控訴人は当審における口頭弁論期日に出頭しないが、その陳述したものとみなされる控訴状の記載によれば「原判決を取消す、被控訴人の請求を棄却する、訴訟費用は第一、二審とも被控訴人の負担とする。」との判決を求めるというにある。被控訴代理人は主文第一項同旨の判決を求めた。

控訴代理人の陳述した当事者双方の事実上の主張並びに証拠は原判決事実摘示のとおりであるからこれを引用する。

理由

先ず控訴人の本案前の抗弁について案ずるに、本件記録並びに公文書であつてその成立を認め得る甲第一号証によれば、大和田トラは被控訴人の妻であつて被控訴人を事件本人とする盛岡家庭裁判所大船渡出張所昭和二十八年(家)第三八五号禁治産宣告申立事件において同年十月十六日同裁判所の決定により家事審判規則第二十三条の規定に基き被控訴人の財産管理人に選任され、昭和二十九年二月十九日その資格において本訴を提起したものであることが明かである。

右のような財産管理人はその権限の範囲について特段の定めがない限り少くとも本人の財産の保存行為については本人を代理して訴訟を提起し得る権限を有するものと解するを相当とする。本件の訴は被控訴人所有の本件不動産につきその登記名義を被控訴人に回復するため、控訴人名義の所有権移転登記の抹消登記手続を求めるというのであるから、右は保存行為に属し、従つてトラにおいて被控訴人を代理してこれを提起し得るものというべきである。のみならず公文書であつてその成立を認め得る甲第四号証の一、二によれば右トラは昭和二十九年四月九日被控訴人に対する禁治産の宣告と同時に同人の後見人に選任され、右審判は同年四月二十四日確定したことが認められ、その後トラは後見人たる資格において訴訟代理人を選任し原審の訴訟行為を遂行させていることが記録上明かであるから、いずれの点からするも被控訴人の本訴は適法であつて控訴人の右抗弁は理由がない。

§ **作業内容**
[A] 判決文によると、大和田トラが被控訴人の後見人に選任されたのはいつか。
[B] 判決文の最後の文に続けて、その先を書き進めよ。

[テキストと要素の位置を特定するための項目]
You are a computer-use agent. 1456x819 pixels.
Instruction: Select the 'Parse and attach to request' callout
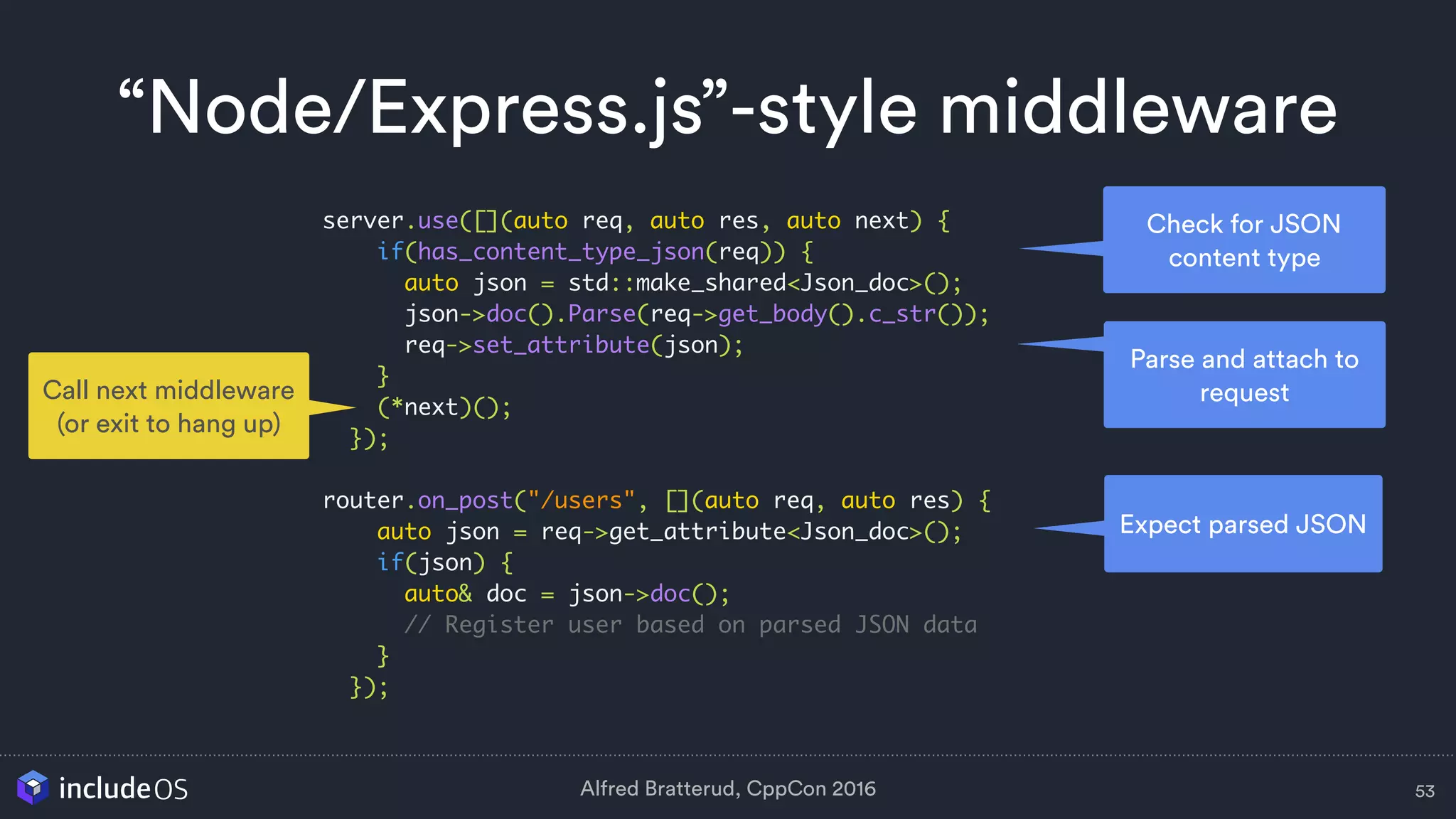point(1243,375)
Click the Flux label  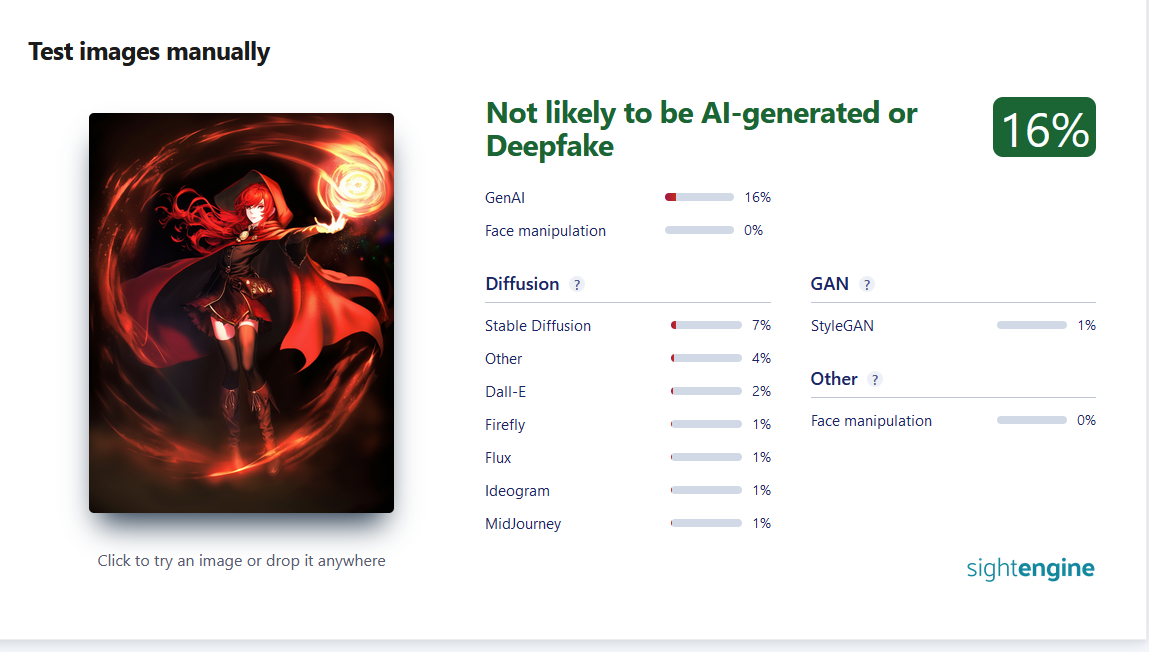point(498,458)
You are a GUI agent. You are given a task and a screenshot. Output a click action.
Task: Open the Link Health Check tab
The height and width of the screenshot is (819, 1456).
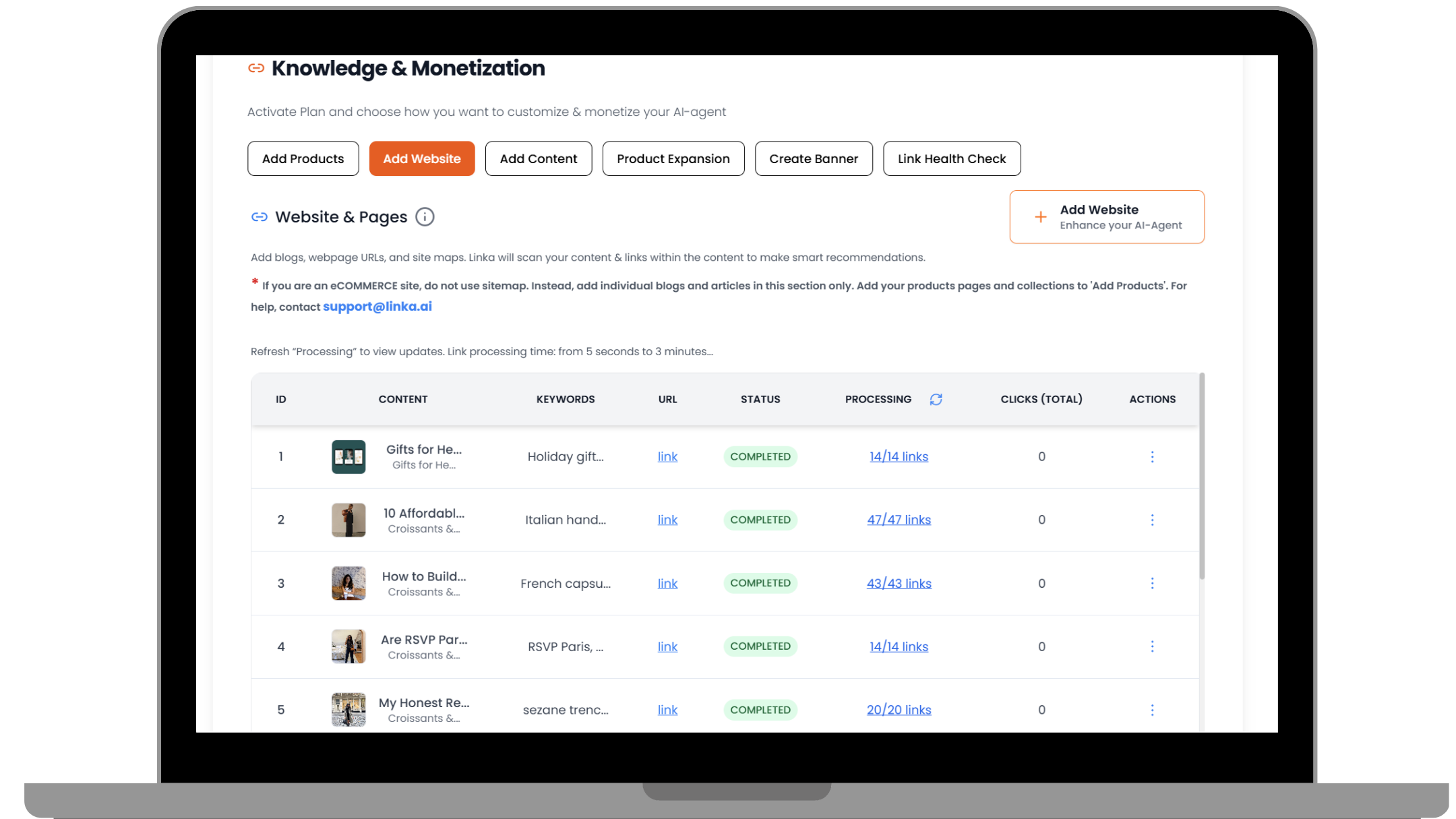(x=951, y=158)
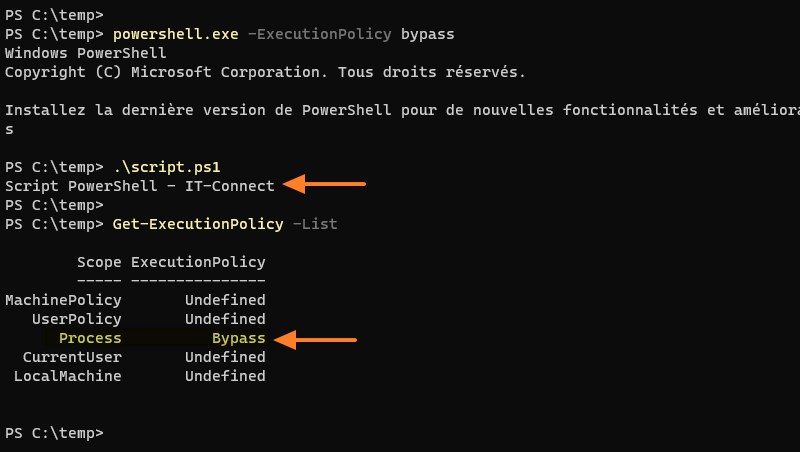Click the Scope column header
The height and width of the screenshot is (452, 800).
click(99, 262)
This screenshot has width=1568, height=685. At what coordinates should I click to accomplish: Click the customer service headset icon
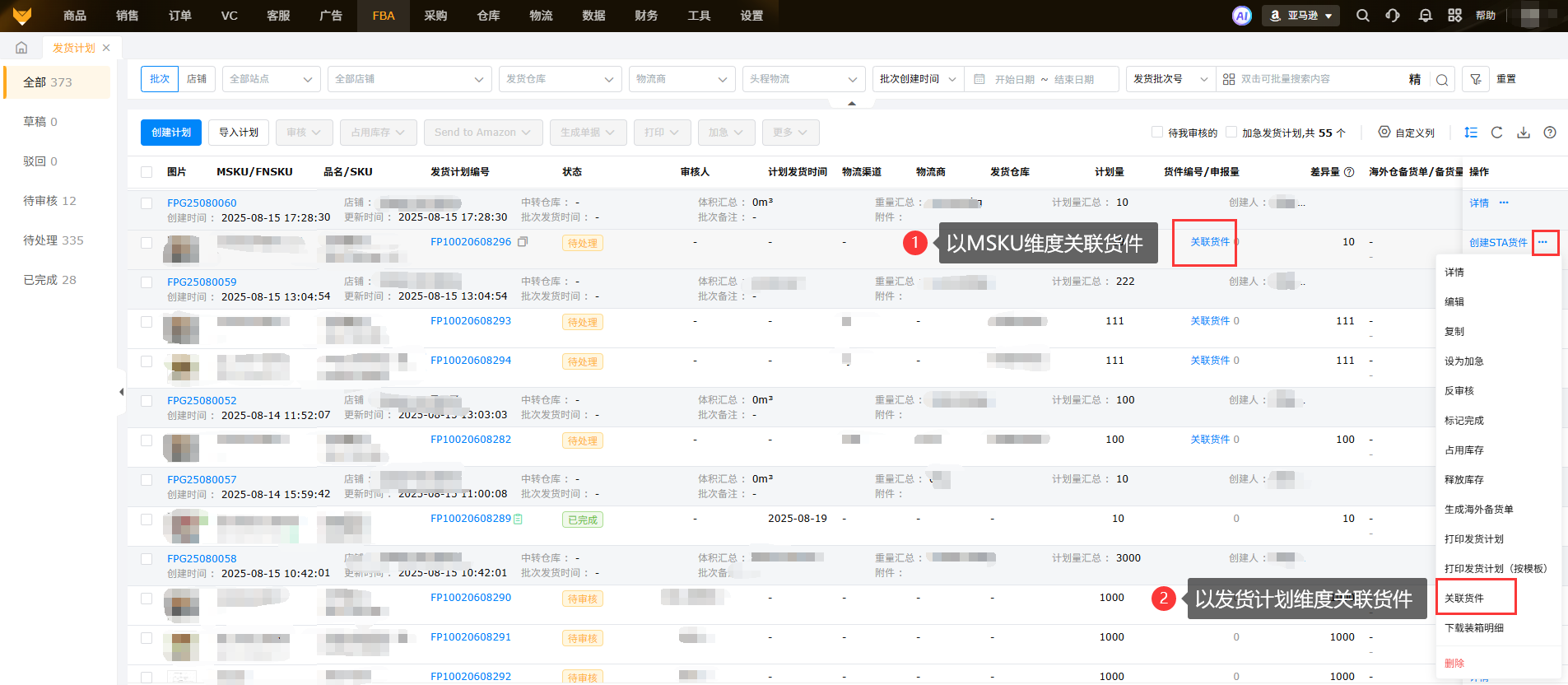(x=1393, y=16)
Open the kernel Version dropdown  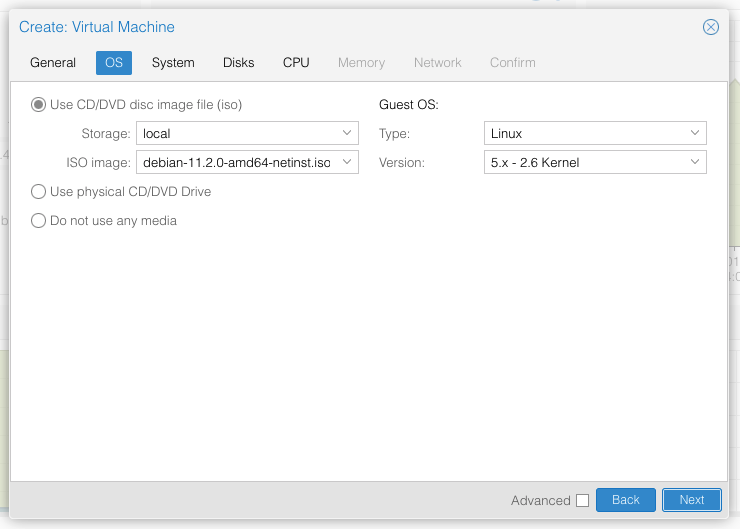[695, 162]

§ **作業の結果**
[A] 昭和二十九年四月九日である。

[B]
よつて本案について判断するに、本件土地(原判決添附目録記載)が被控訴人の所有であつたことは当事者間に争がなく、登記簿謄本であつてその成立を認め得る甲第三号証の一乃至三によれば右土地につき盛岡地方法務局世田米出張所昭和二十八年十月十二日受附第八八四号をもつて被控訴人から控訴人名義に同日の売買を原因とする所有権移転登記を経由していることが認められる。しかるに原審証人大和田敬の証言によれば、右の所有権移転登記は控訴人と被控訴人との間に何等売買等所有権移転の事実がないに拘らず控訴人において擅にした登記であることが認められ、右認定を左右するに足る証拠はない。

しからば、右所有権移転登記はその登記原因を欠く無効のものであるから控訴人は被控訴人に対しこれが抹消登記手続をなすべき義務あるものというべく、従つて控訴人に対しその履行を求める被控訴人の本訴請求は正当である。右と同趣旨の原判決は相当であつて本件控訴はその理由がないから民事訴訟法第三百八十四条第九十五条第八十九条を適用して主文のとおり判決する。